The US and Canada account for more than three-quarters of all departing international seats from Mexican airports in 2017. Given Mexico’s geographic location between North and South America, it is unsurprising that eight of its top 12 international country markets are in one of those two continents, Central America or the Caribbean. The nine largest international airport pairs link Mexico with a US airport. This includes services to Los Angeles from four different Mexican airports. The largest route to a non-US destination links Mexico City with Bogota.

Source: OAG Schedules Analyser – non-stop flights only, 2017 data subject to change.

Costa Rica saw the largest year-on-year percentage increase in international seats from Mexico between 2016 and 2017. The Central American state witnessed a 30% increase in seats from Mexico during this period, while Canada and Guatemala each experienced a 20% capacity boost.

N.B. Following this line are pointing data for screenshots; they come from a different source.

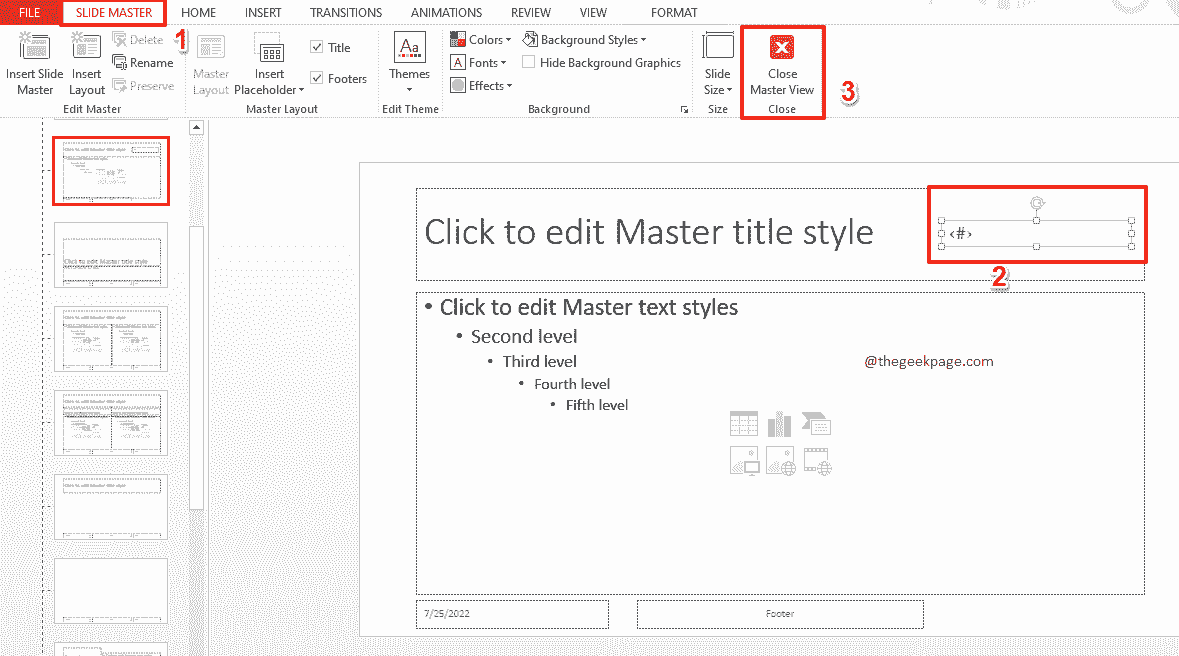Switch to the TRANSITIONS tab
The height and width of the screenshot is (656, 1179).
tap(345, 13)
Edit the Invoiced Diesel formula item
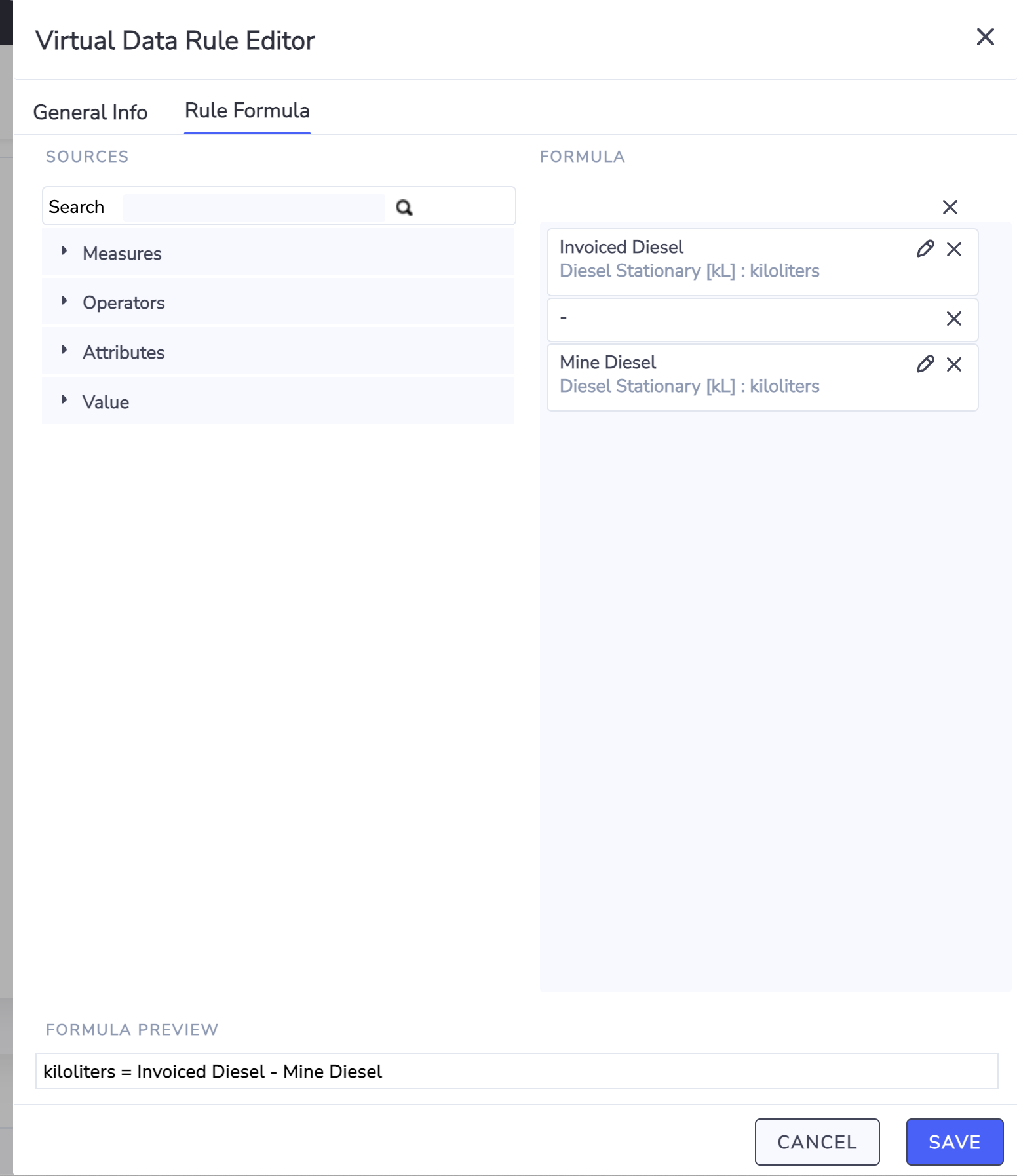 tap(925, 249)
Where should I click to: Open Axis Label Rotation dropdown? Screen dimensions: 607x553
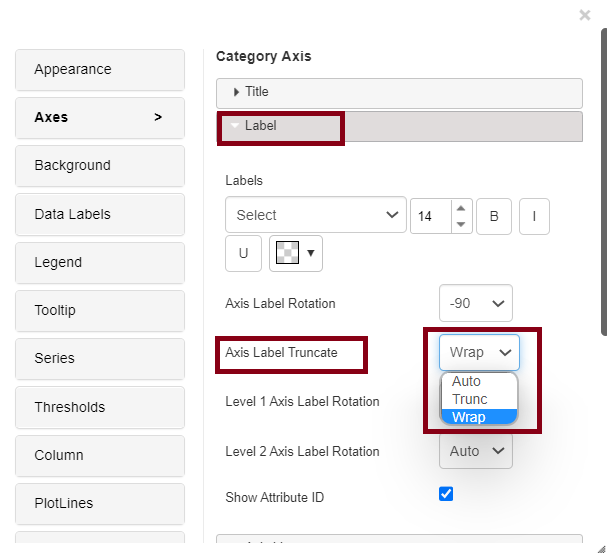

Outside of the top 12 markets, Japan saw the strongest growth with the available seats more than doubling following All Nippon Airways’ introduction of services from Tokyo Narita-Mexico City. The UK and Germany (highlighted in red) were the only top-ranked country markets to see capacity from Mexico reduced in 2017, with the two European nations witnessing 4% and 3% cuts respectively.’s New Route Database indicates that airlines have launched 27 international services from Mexico so far in 2017, and that a further 12 are due to commence by the end of the year.

Two-way capacity on international services has increased by 70% in the Mexican market since 2008. From 2016 to 2017, the country witnessed a 10% year-on-year increase in international seats. The US is by far the largest destination market for international services from Mexico. In February, Miami Airport celebrated the launch of Volaris services from Mexico City and Guadalajara.